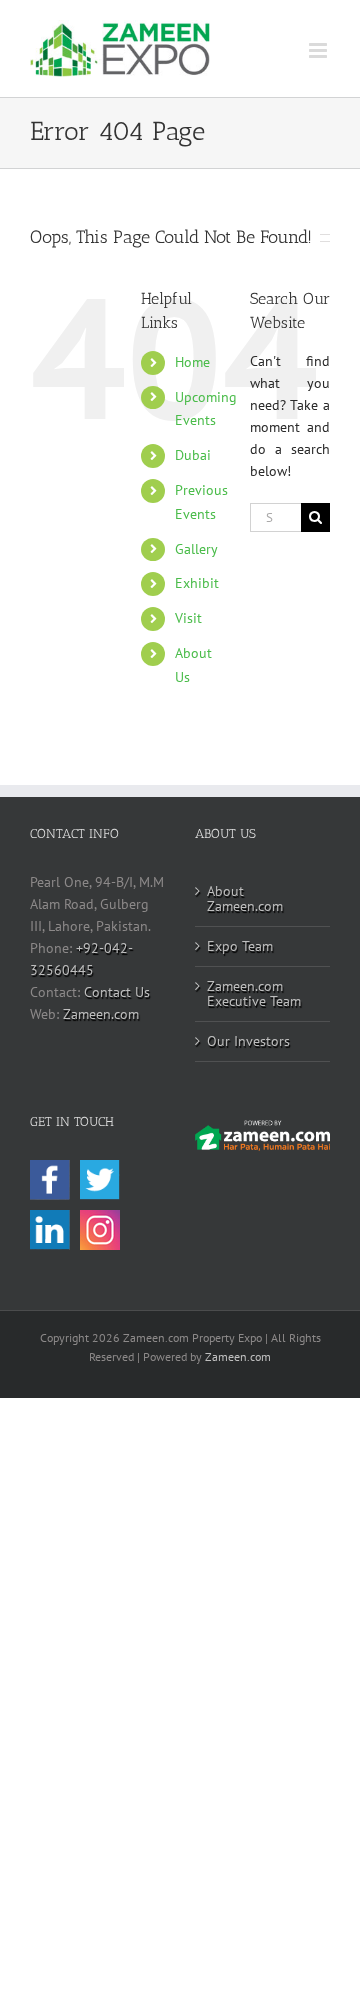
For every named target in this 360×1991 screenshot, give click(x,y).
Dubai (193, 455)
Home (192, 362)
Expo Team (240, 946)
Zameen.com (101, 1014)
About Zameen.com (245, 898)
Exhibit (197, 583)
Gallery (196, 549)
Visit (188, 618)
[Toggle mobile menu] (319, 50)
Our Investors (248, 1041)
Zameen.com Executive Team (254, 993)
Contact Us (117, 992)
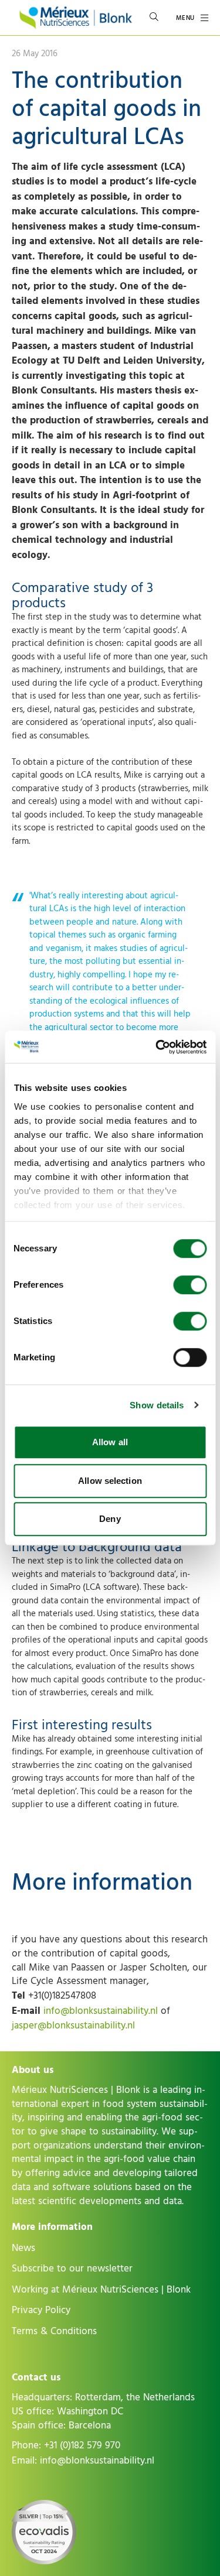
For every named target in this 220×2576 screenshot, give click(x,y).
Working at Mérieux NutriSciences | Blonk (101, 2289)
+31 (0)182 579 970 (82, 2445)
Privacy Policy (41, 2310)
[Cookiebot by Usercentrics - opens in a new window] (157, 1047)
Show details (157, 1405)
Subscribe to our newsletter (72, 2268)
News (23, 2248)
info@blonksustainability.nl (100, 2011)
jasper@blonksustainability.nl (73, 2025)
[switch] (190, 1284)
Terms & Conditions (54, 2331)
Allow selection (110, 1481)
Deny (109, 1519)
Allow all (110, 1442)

• • • • • • •

## YOUR OBJECTIVE
Go line by line through the data, copying each one that contains the word "screenshot".

## ANSWER
For every named target in this 360×1991 screenshot, give click(x,y).
For every named target in this 220×2576 screenshot, give click(x,y).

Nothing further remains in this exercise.